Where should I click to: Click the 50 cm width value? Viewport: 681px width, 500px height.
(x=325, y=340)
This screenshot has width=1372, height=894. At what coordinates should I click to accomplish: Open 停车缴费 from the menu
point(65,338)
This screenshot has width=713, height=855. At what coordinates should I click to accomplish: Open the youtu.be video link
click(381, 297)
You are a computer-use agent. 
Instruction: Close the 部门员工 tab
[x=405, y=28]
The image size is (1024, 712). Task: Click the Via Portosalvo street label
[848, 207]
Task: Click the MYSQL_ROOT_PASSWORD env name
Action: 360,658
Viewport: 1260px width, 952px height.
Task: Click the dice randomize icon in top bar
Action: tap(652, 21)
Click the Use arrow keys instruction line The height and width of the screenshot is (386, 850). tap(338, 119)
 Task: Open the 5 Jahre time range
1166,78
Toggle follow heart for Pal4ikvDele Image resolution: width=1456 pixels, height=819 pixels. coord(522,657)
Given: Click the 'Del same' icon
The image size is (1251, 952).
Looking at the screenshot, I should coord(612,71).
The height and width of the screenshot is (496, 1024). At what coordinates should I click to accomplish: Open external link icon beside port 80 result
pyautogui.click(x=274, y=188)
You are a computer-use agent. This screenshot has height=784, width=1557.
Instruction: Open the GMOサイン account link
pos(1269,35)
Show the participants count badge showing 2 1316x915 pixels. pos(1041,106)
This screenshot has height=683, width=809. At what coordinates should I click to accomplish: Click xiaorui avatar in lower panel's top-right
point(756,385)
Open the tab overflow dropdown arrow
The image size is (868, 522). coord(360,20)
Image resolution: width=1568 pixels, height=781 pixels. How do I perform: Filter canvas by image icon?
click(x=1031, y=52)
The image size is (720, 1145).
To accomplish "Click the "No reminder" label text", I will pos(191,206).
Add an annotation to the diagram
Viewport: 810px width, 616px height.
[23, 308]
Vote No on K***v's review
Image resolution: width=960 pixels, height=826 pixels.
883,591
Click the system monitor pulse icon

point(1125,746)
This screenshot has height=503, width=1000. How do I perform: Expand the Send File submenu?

■ Problem description
Arrange every line of the listing above into a Markdown table with the columns No. and Line. Number the rows in order and leave out blank lines.

■ Solution below
| No. | Line |
|---|---|
| 1 | Where should I click to: Click the 50 cm width value? Viewport: 681px width, 500px height. |
| 2 | (x=325, y=340) |
| 3 | This screenshot has width=1372, height=894. At what coordinates should I click to accomplish: Open 停车缴费 from the menu |
| 4 | point(65,338) |
| 5 | This screenshot has width=713, height=855. At what coordinates should I click to accomplish: Open the youtu.be video link |
| 6 | click(381, 297) |
| 7 | You are a computer-use agent.  |
| 8 | Instruction: Close the 部门员工 tab |
| 9 | [x=405, y=28] |
| 10 | The image size is (1024, 712). Task: Click the Via Portosalvo street label |
| 11 | [848, 207] |
| 12 | Task: Click the MYSQL_ROOT_PASSWORD env name |
| 13 | Action: 360,658 |
| 14 | Viewport: 1260px width, 952px height. |
| 15 | Task: Click the dice randomize icon in top bar |
| 16 | Action: tap(652, 21) |
| 17 | Click the Use arrow keys instruction line The height and width of the screenshot is (386, 850). tap(338, 119) |
| 18 |  Task: Open the 5 Jahre time range |
| 19 | 1166,78 |
| 20 | Toggle follow heart for Pal4ikvDele Image resolution: width=1456 pixels, height=819 pixels. coord(522,657) |
| 21 | Given: Click the 'Del same' icon |
| 22 | The image size is (1251, 952). |
| 23 | Looking at the screenshot, I should coord(612,71). |
| 24 | The height and width of the screenshot is (496, 1024). At what coordinates should I click to accomplish: Open external link icon beside port 80 result |
| 25 | pyautogui.click(x=274, y=188) |
| 26 | You are a computer-use agent. This screenshot has height=784, width=1557. |
| 27 | Instruction: Open the GMOサイン account link |
| 28 | pos(1269,35) |
| 29 | Show the participants count badge showing 2 1316x915 pixels. pos(1041,106) |
| 30 | This screenshot has height=683, width=809. At what coordinates should I click to accomplish: Click xiaorui avatar in lower panel's top-right |
| 31 | point(756,385) |
| 32 | Open the tab overflow dropdown arrow |
| 33 | The image size is (868, 522). coord(360,20) |
| 34 | Image resolution: width=1568 pixels, height=781 pixels. How do I perform: Filter canvas by image icon? |
| 35 | click(x=1031, y=52) |
| 36 | The image size is (720, 1145). |
| 37 | To accomplish "Click the "No reminder" label text", I will pos(191,206). |
| 38 | Add an annotation to the diagram |
| 39 | Viewport: 810px width, 616px height. |
| 40 | [23, 308] |
| 41 | Vote No on K***v's review |
| 42 | Image resolution: width=960 pixels, height=826 pixels. |
| 43 | 883,591 |
| 44 | Click the system monitor pulse icon |
| 45 | point(1125,746) |
| 46 | This screenshot has height=503, width=1000. How do I perform: Expand the Send File submenu? |